Business social systems can also allow the creation and use of ad hoc group spaces.

“It’s about moving away from an email-centric work process to a more activities-based way of managing tasks,” says Tipping. “Emails, files, wikis, and documents can be integrated on a timeline, with elements of status worked through the whole thing.

“These kinds of features are more suited to short-term activities, pulling in people with the right skills for a particular task, making it more suitable to today’s fast-moving work requirements.”

Problems

Business social networking isn’t without its problems. The problem with using public social networks such as Facebook is that most bosses don’t want their staff answering questionnaires promising to match their personality to a movie character during work time. There can also be problems with the accessibility of the technology.

Georgina Swan, consumer interactivity manager at consumer advocacy group CHOICE, explains that the organization has dipped its toes into social technology with mixed results.

“We trialed wikis but never really went beyond proof of concept because most free wiki software (at the time) didn’t have a good rich text editor and many people found it difficult without one,” she says.

Training can help overcome resistance.

“It’s a new way of sharing, and what’s missing is really good education around what this technology is and how it is used,” says Tipping.

The key to most social software is to ensure everyone is engaged and actively using the system. Missing out on even a small proportion of important staff members risks crippling collaboration, with generational differences being most pronounced.

IBM acknowledged this issue with a bold reverse-mentoring program, with young new recruits showing executives how to get the most out of social networking systems.
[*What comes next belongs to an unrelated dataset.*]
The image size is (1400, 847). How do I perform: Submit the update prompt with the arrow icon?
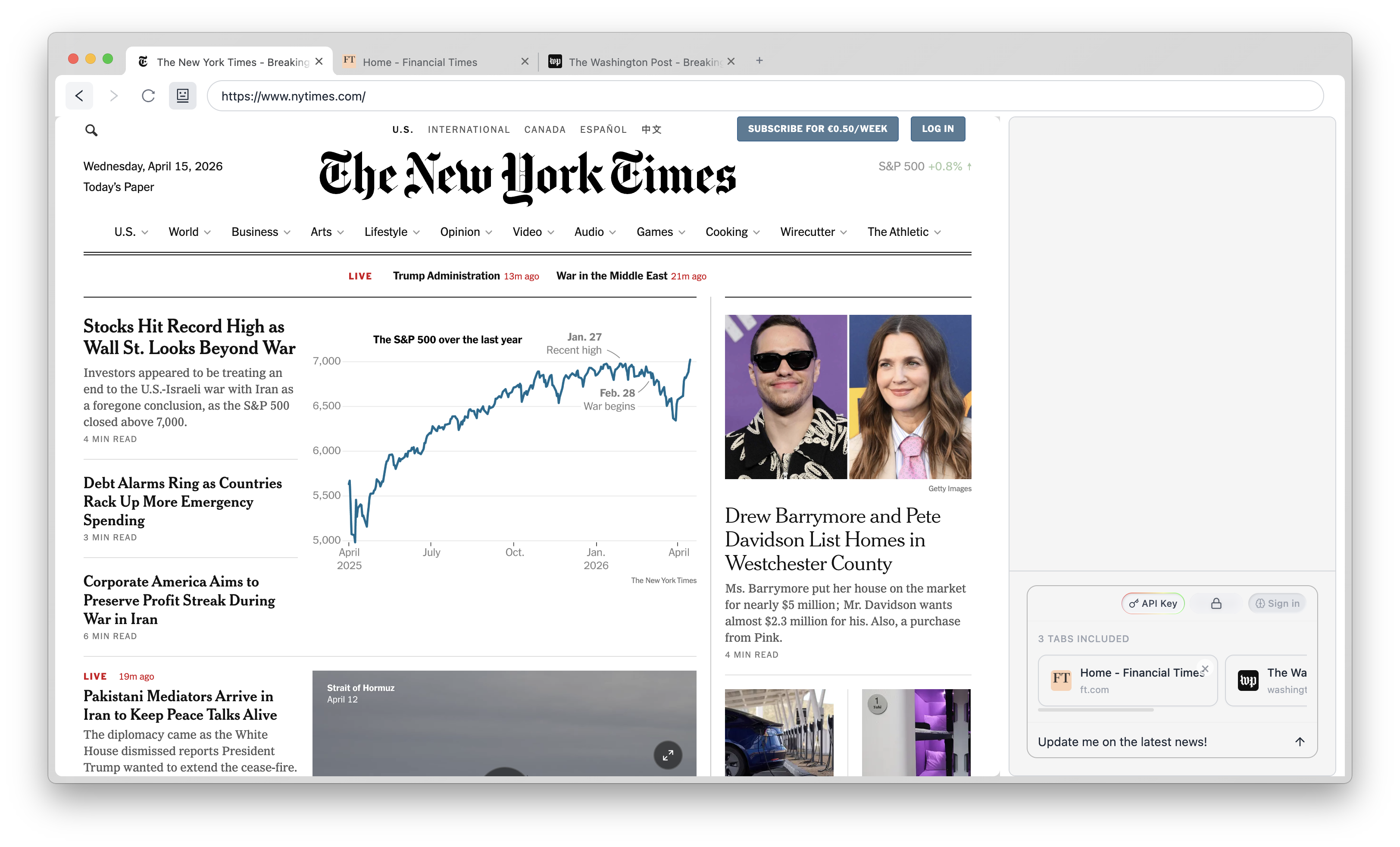[x=1300, y=741]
“It’s about saying the executive team wouldn’t necessarily know about these kinds of new technologies,” says Tipping. “Leadership support and buy-in are very important; if someone wants to use the wiki and the manager doesn’t want to, it’s not going to work.”

Getting started

One of the quickest and most productive places to start with social media is an internal wiki, allowing information to be collaboratively maintained.

All organizations have a body of useful knowledge, often shared informally. Things as prosaic as the procedure to unjam the photocopier are ideal to go into the company wiki, with users encouraged to chip in useful tips.

If you have the IT resources and a server with available space, you can install your own wiki software. Some wiki software is very simple, requiring only a web server, but the more sophisticated software has better editing interfaces, which is very important in getting less technical staff using the system. There are hundreds of wiki software packages, ranging from free through to very expensive. See Wikipedia find software to run your own wiki.